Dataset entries

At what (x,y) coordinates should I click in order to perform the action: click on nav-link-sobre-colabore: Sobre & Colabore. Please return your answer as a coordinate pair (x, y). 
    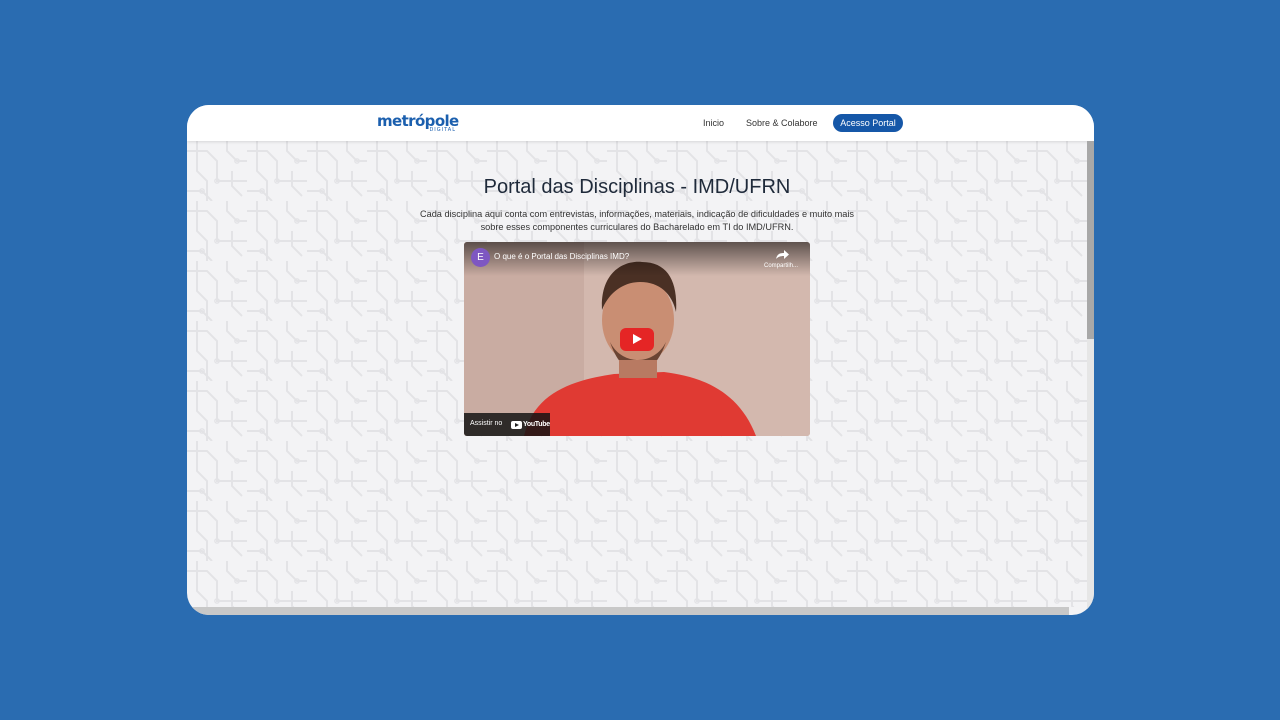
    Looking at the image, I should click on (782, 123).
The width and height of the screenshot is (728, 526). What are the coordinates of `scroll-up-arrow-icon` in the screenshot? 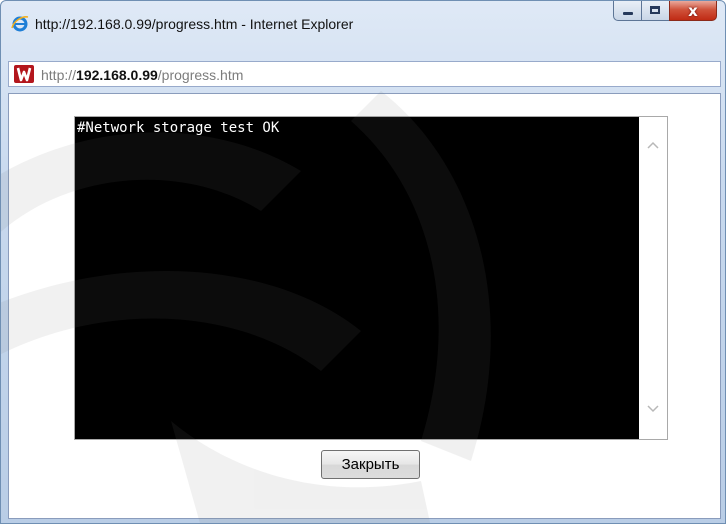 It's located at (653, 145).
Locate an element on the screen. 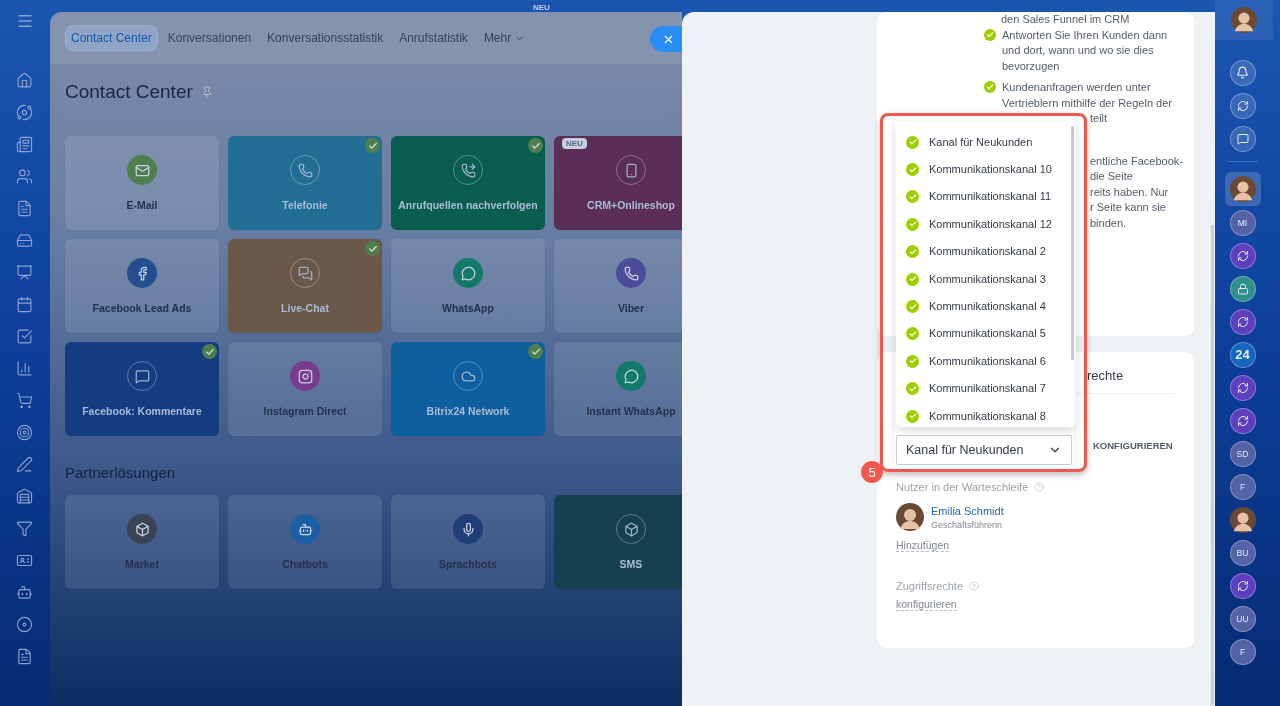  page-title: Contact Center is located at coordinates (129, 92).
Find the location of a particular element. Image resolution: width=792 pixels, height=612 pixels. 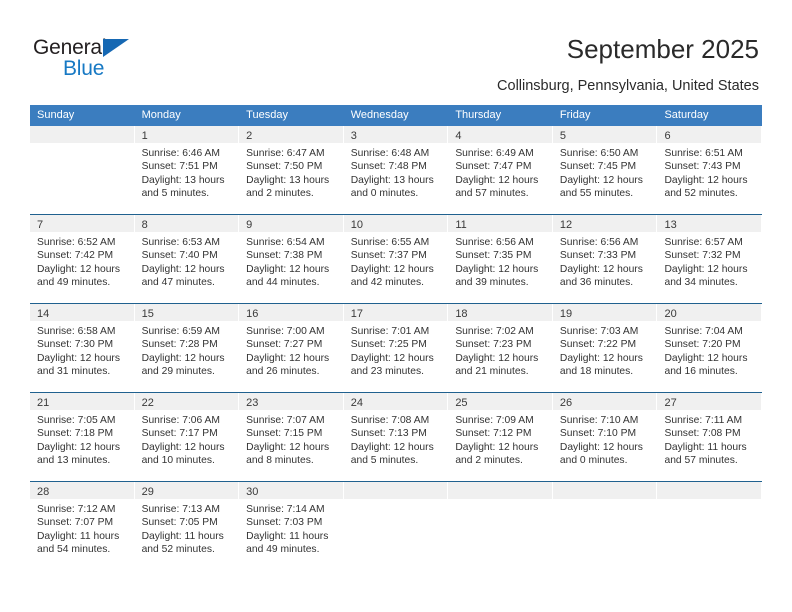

REQUEST:
Pull out every line of the records above that includes the word "click". Copy each one in full.

ANSWER TO THIS TASK:
At what (x,y) coordinates should I click in order to perform the action: click on nav-link-sobre-colabore: Sobre & Colabore. Please return your answer as a coordinate pair (x, y). 
    Looking at the image, I should click on (782, 123).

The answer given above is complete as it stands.